Swampy to hit the big screen

Allan Marsh meets his Hollywood self in actor Shane Jacobson

THE tale of chook farmer Allan ‘Swampy’ Marsh and his Maremma dogs has all the good ingredients for a great film, according to actor Shane Jacobson.

Jacobson will star as Mr Marsh in the feature film. Together with director Clayton Jacobson and other film crew members, he met the Mortlake chook farmer yesterday and had a walk around Warrnambool’s Middle Island.

The film, titled Oddball, will be shot next year on the island and other locations integral to the story of how Maremmas helped save the local penguin colony from extinction.

Jacobson told The Standard Mr Marsh was a larger than life character who was the real deal.

He said unlike the comedy Kenny, which Jacobson starred in and the same team produced, Mr Marsh’s was not a fictional story.

“Unlike Kenny, we didn’t sit down and imagine him,” he said. “That’s what makes it all the more exciting.

“It’s a true story with a great outcome and they’re the best ingredients for a film.

“All people want a story that ends well. Swampy is a loveable character.

“With Kenny we invented a loveable character.”

Jacobson said he knew Warrnambool well after filming part of Charlie and Boots in the city and also working as a pyrotechnician at the speedway.

He said he expected to spend some time with Mr Marsh along the way and was looking forward to catching up with friends in Warrnambool.

“Don’t be surprised if you see two big guys sitting in a bar in Warrnambool having a few drinks,” he said.

The filming is expected to be finished in Warrnambool by the end of June and the Australian premiere is expected in 2015.

The feature film production gained the backing of Screen Australia last week and is eventually expected to be released globally.

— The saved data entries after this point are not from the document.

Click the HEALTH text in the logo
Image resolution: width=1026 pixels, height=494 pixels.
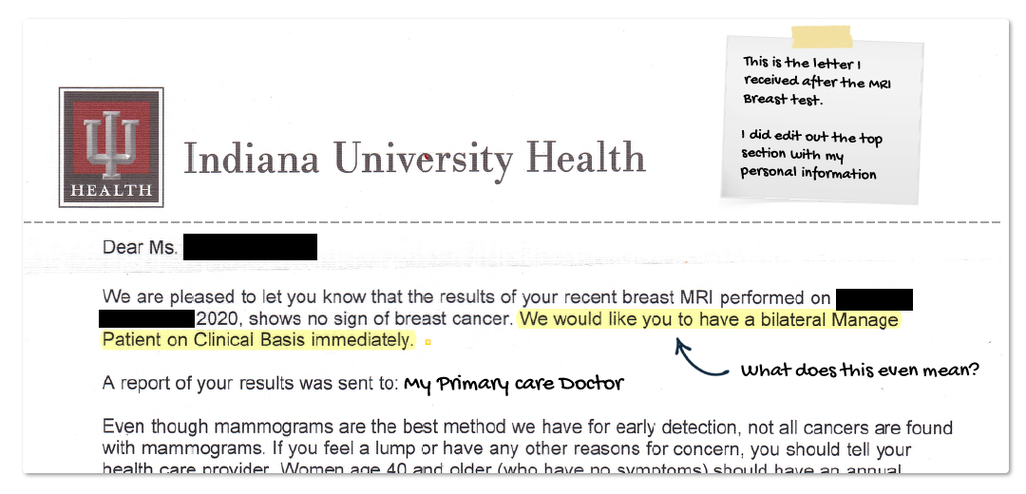(111, 191)
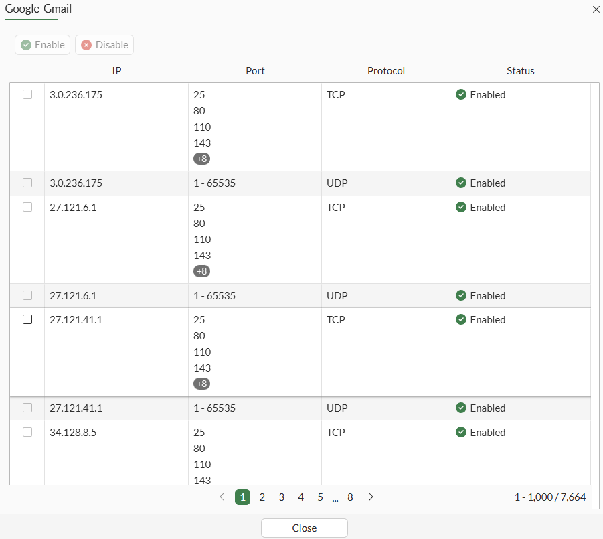Go to next page using right chevron

[x=371, y=497]
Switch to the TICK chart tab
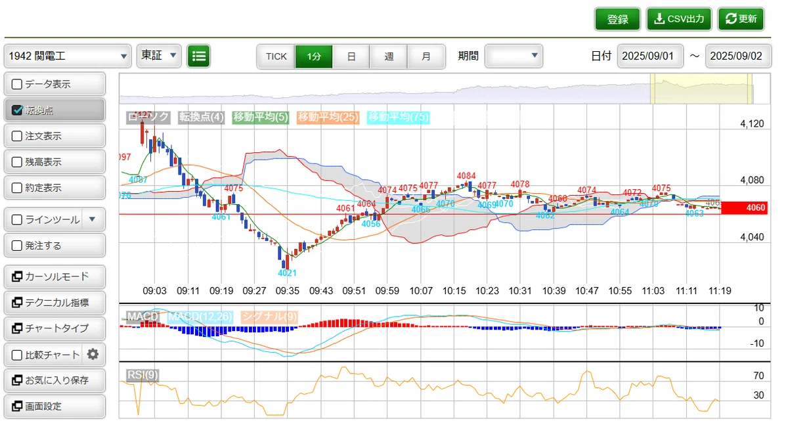The image size is (788, 440). [x=276, y=56]
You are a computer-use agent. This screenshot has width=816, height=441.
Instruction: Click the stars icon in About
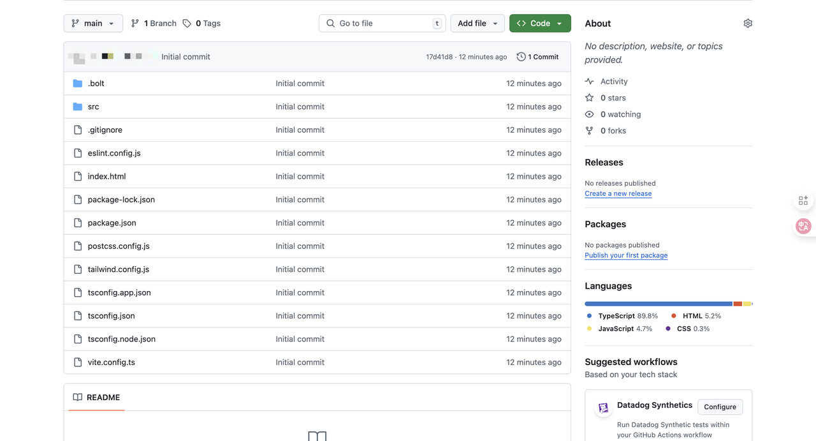[589, 98]
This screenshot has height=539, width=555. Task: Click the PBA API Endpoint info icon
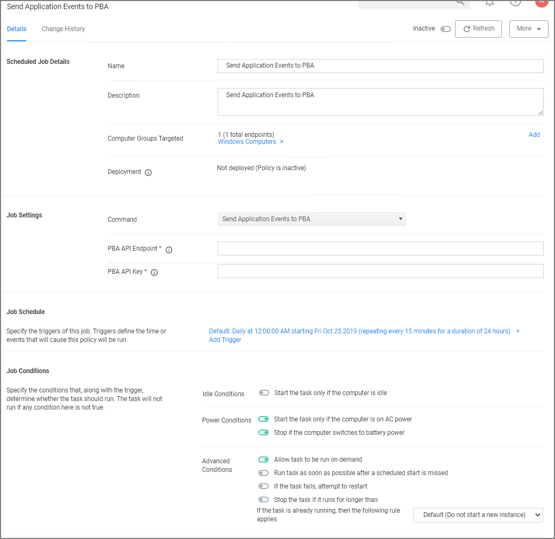coord(169,250)
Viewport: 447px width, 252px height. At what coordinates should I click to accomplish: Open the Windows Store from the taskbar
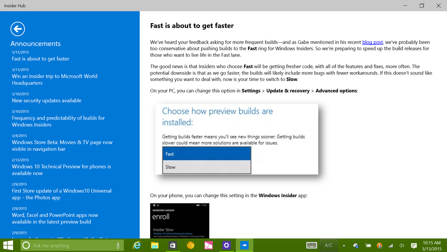point(172,245)

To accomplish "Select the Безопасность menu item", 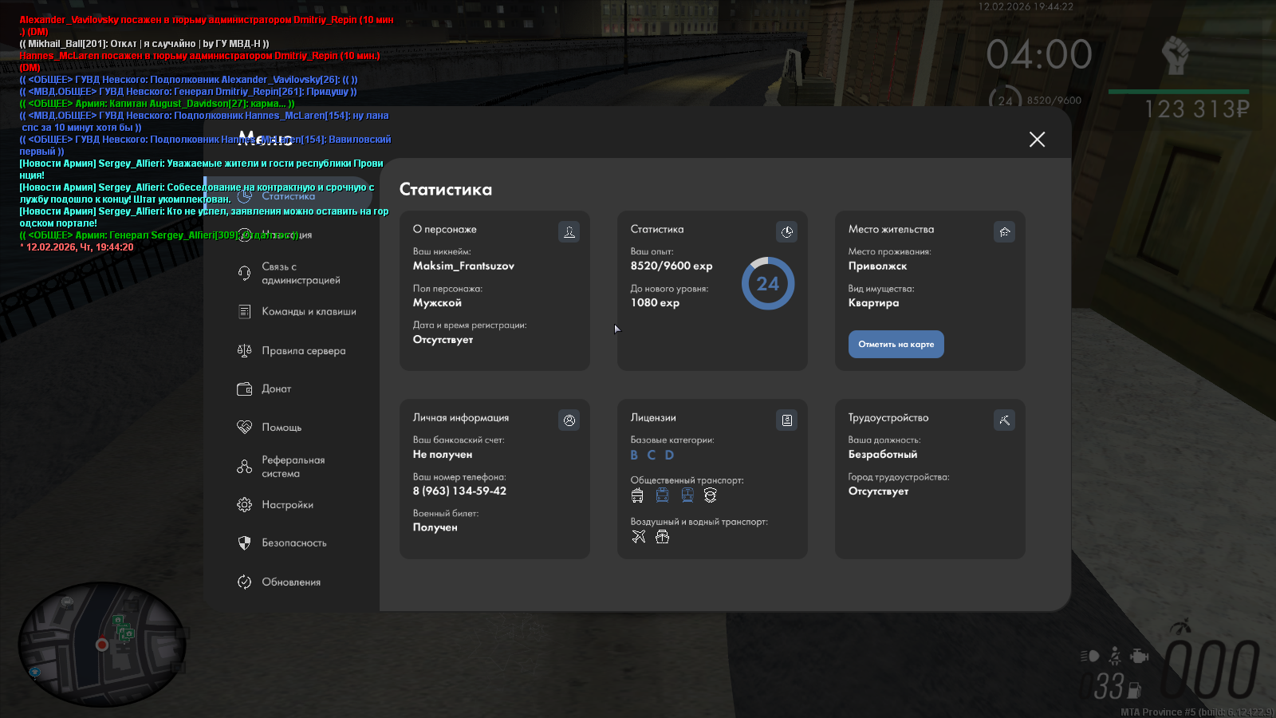I will [x=293, y=543].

The first Maremma from Mr Marsh’s chook farm to be taken on to the island was Oddball which stayed there about three weeks before Missy was given a stint. Oddball is now 13 years old and approaching retirement and Missy is about 14.

They won’t be in the film. Instead several younger Maremmas will be used.

Mr Marsh said the film would be the fruition of almost 10 years’ work.

“I didn’t expect there would be so much public interest,” he said.

“The initial thing was to stop the penguins being killed.”